The images, taken by Arthur William Hobart in the 1930s as he leant out of a biplane, capture people moving about on horse-drawn vehicles as well as in motorised ones, and rivers teeming with working boats.
There are striking images of industrial sites hemmed in by the terraces that housed their employees, and scenes of the British seaside that look a lot more genteel and less crowded than some of today’s brash resorts.
Historic England is releasing pictures from Hobart’s Air Pictures Portleven collection after organising and digitising them.
The collection features 242 images showing national landmarks, towns and cities, industrial sites, construction projects, cliffs and beaches, documenting the era between the two world wars.
Born in 1882 in London, Hobart worked as a baker, commercial traveller and draper’s clerk before turning to aerial photography around 1920.
He was commissioned by the construction industry, industrial sectors and the press, but also took pictures to be sold as postcards to people who were intrigued by a view of their country from a new perspective.

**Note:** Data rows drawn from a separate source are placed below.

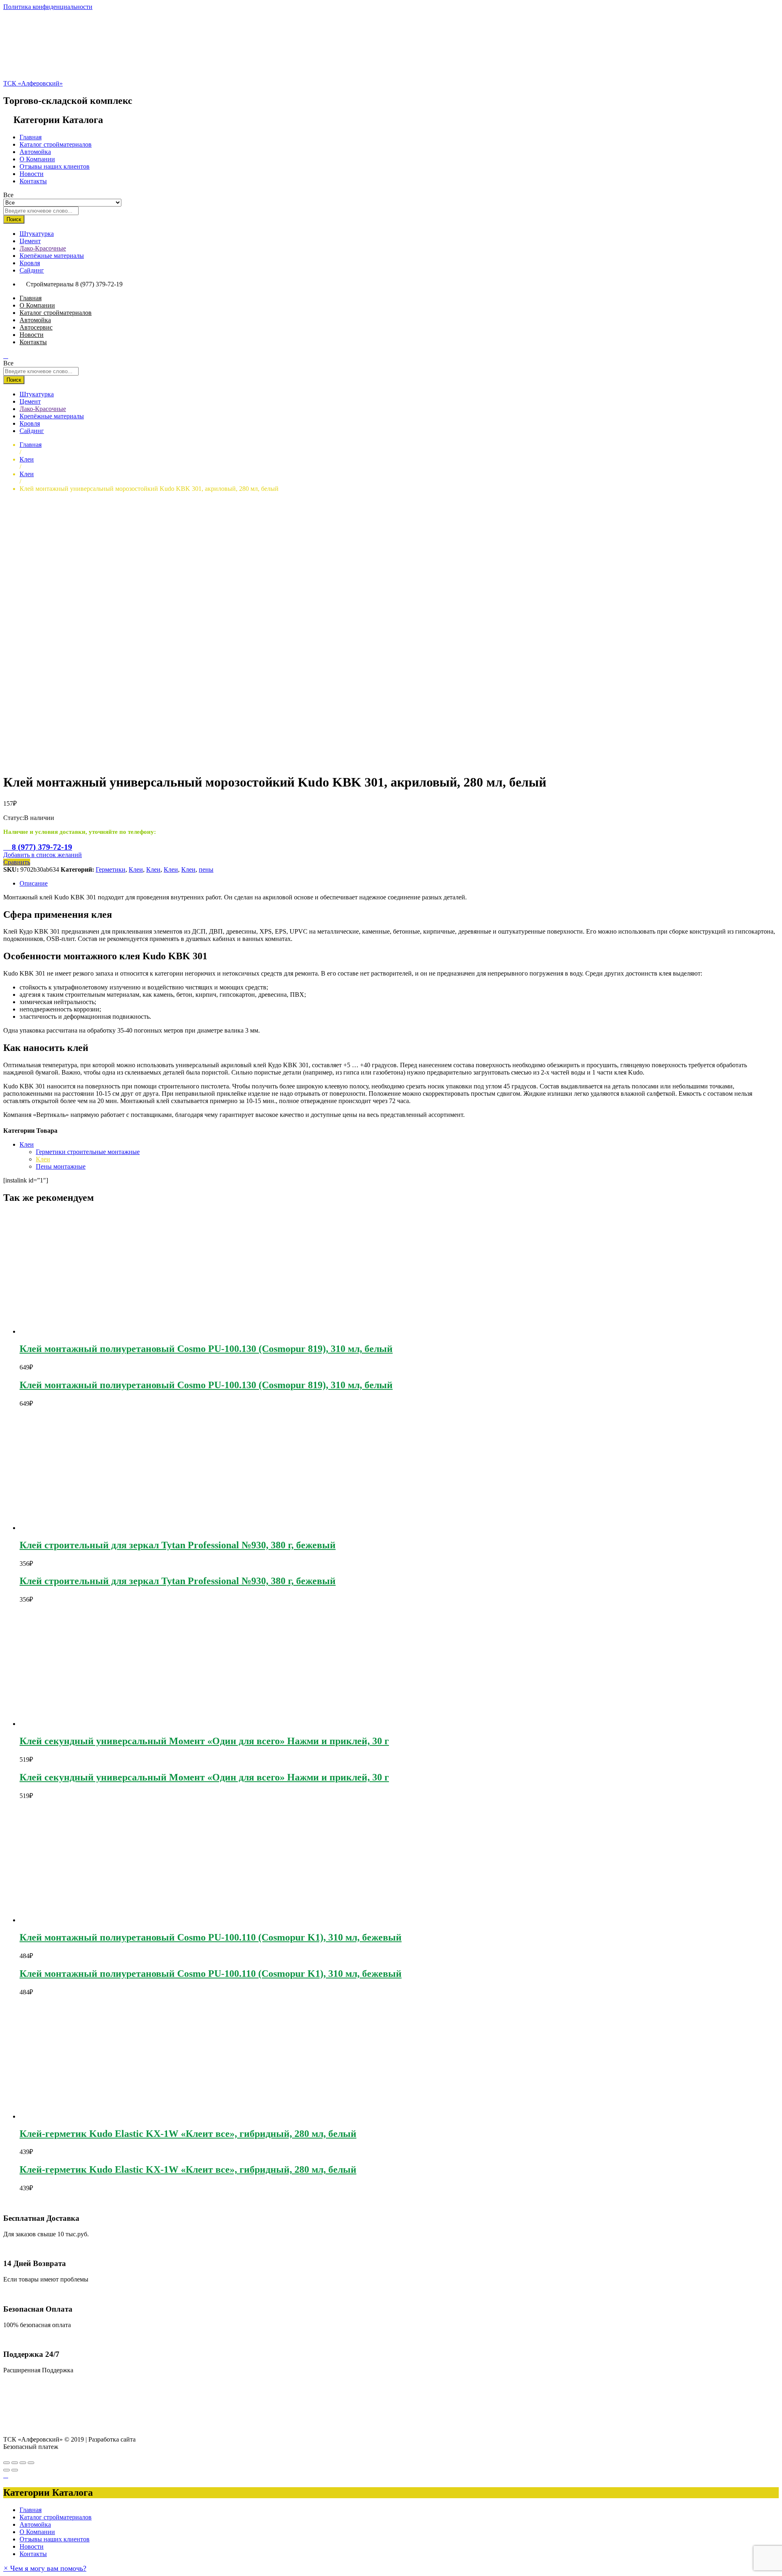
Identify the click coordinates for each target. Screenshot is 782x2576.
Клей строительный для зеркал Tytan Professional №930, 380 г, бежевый (178, 1545)
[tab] (399, 883)
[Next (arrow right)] (14, 2470)
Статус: (13, 817)
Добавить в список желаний (42, 854)
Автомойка (35, 151)
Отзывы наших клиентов (55, 166)
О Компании (37, 159)
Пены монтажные (61, 1166)
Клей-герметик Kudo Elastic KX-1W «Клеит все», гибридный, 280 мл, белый (188, 2133)
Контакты (33, 181)
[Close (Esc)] (6, 2463)
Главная (31, 137)
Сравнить (16, 862)
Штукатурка (37, 233)
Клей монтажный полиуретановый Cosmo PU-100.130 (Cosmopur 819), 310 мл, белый (206, 1348)
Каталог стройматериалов (56, 144)
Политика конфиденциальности (47, 6)
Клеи (136, 869)
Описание (34, 883)
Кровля (30, 262)
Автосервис (36, 327)
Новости (32, 173)
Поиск (14, 219)
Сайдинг (32, 270)
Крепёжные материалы (52, 255)
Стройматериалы (50, 284)
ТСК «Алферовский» (33, 83)
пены (206, 869)
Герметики (110, 869)
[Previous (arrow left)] (6, 2470)
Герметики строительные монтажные (88, 1151)
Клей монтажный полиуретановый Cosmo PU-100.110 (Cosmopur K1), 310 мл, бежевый (211, 1937)
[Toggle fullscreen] (23, 2463)
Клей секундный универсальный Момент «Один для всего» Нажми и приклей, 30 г (204, 1741)
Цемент (30, 240)
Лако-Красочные (43, 248)
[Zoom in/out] (31, 2463)
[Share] (14, 2463)
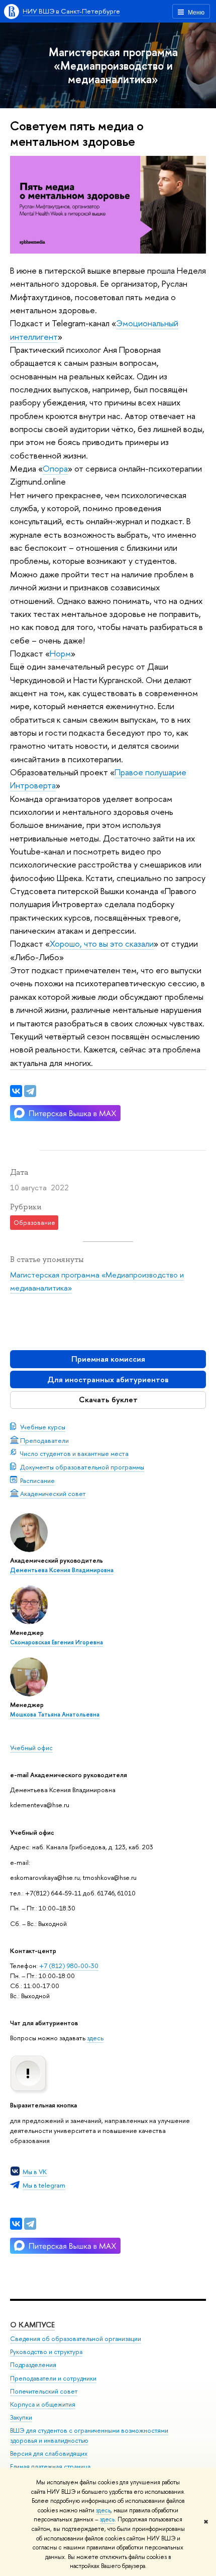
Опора (55, 468)
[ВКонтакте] (16, 2224)
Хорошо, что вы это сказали (102, 943)
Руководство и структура (46, 2351)
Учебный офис (31, 1747)
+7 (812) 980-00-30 (68, 1965)
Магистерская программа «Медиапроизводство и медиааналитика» (113, 65)
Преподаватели (44, 1440)
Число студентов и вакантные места (74, 1453)
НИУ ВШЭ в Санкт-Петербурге (71, 11)
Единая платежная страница (50, 2466)
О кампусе (32, 2324)
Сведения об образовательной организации (75, 2338)
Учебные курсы (42, 1426)
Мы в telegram (44, 2185)
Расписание (37, 1480)
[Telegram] (30, 2224)
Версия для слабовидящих (48, 2453)
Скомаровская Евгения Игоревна (56, 1642)
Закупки (21, 2417)
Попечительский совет (43, 2391)
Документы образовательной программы (82, 1466)
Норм (60, 653)
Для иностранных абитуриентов (108, 1379)
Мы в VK (35, 2171)
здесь (103, 2510)
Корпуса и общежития (42, 2404)
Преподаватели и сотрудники (53, 2378)
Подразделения (33, 2364)
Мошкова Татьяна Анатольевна (54, 1714)
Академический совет (53, 1493)
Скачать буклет (108, 1399)
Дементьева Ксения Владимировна (62, 1570)
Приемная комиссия (108, 1359)
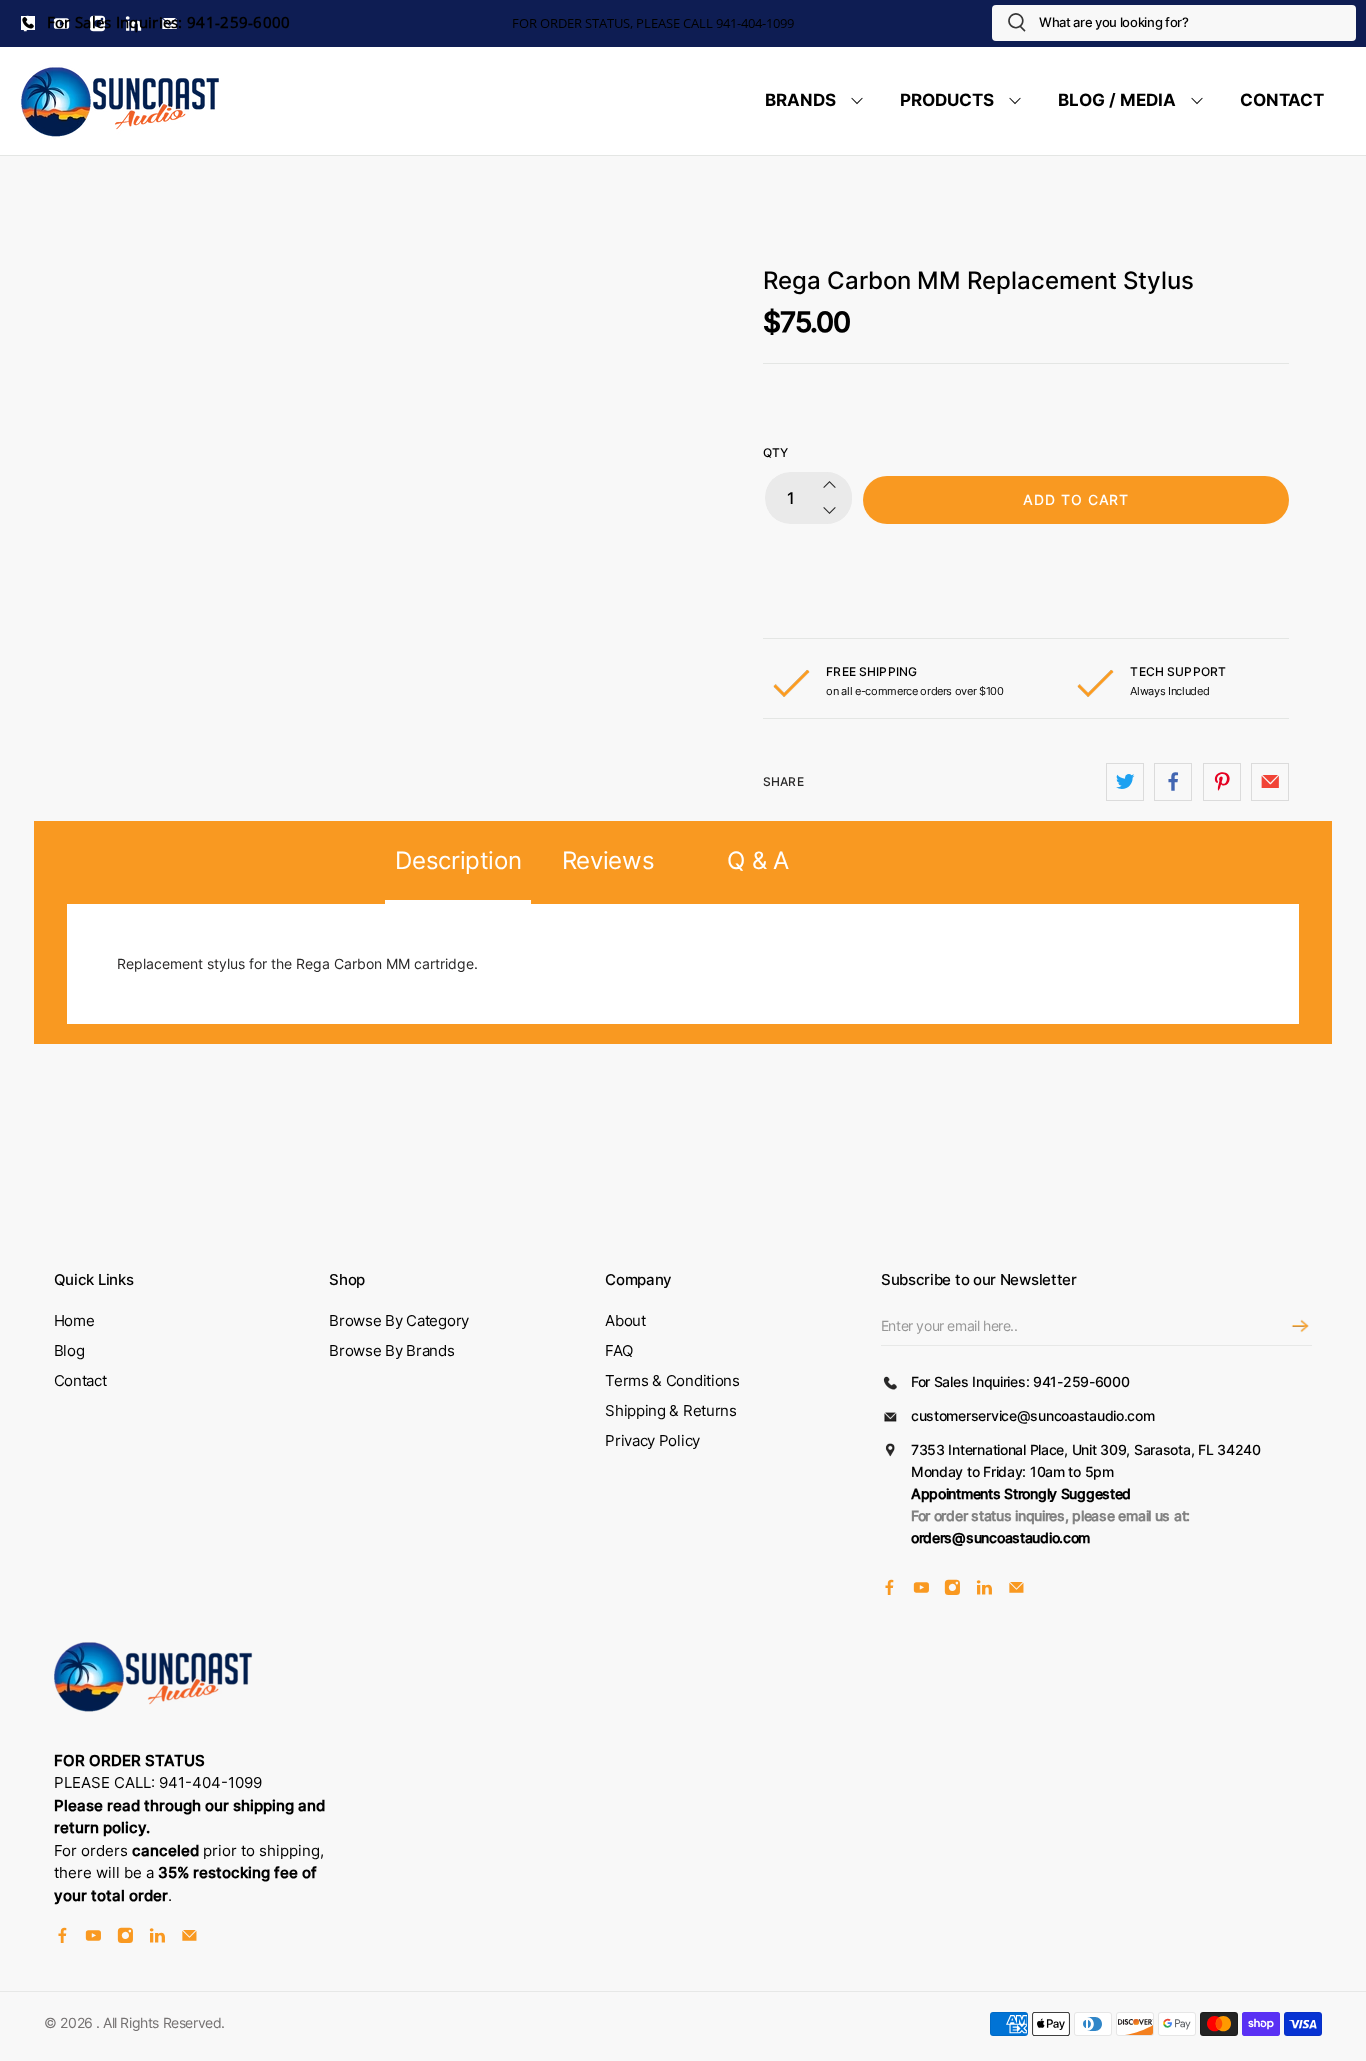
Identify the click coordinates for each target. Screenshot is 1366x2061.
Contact (1282, 100)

There are images in the collection of beloved buildings such as St Paul’s and Salisbury cathedrals, and pictures of the building of vital pieces of infrastructure such as Battersea power station and Twickenham Bridge in London. Most of the images show England but there are a few taken in Scotland and Wales.
Gary Winter, the engagement and content officer in the participation and learning team at Historic England, said he particularly liked the images that gave a glimpse of life for ordinary Britons, such as those showing the Potteries in Staffordshire with their extraordinary bottle-shaped kilns surrounded by the terrace homes of workers.
He said: “There are some fantastic views showing just how much some of the pottery sites were embedded within the cityscape itself. It shows how much these places of industry were embedded within the communities that actually worked them. There’s a huge contrast to the sort of deindustrialised landscape that we have around us now.”
Winter also likes the images of football grounds. “There’s a really good one of the Dell [Southampton FC’s former home ground]. Streets, houses and a church surround the stadium. The football ground is part of the community.”
The collection takes its name from a misspelling of Porthleven, a Cornish fishing village where Hobart lived in later life.
Duncan Wilson, the chief executive of Historic England, said: “Flicking through these photos lets you take flight over 1930s England, to see the changing face of the country in the interwar period.”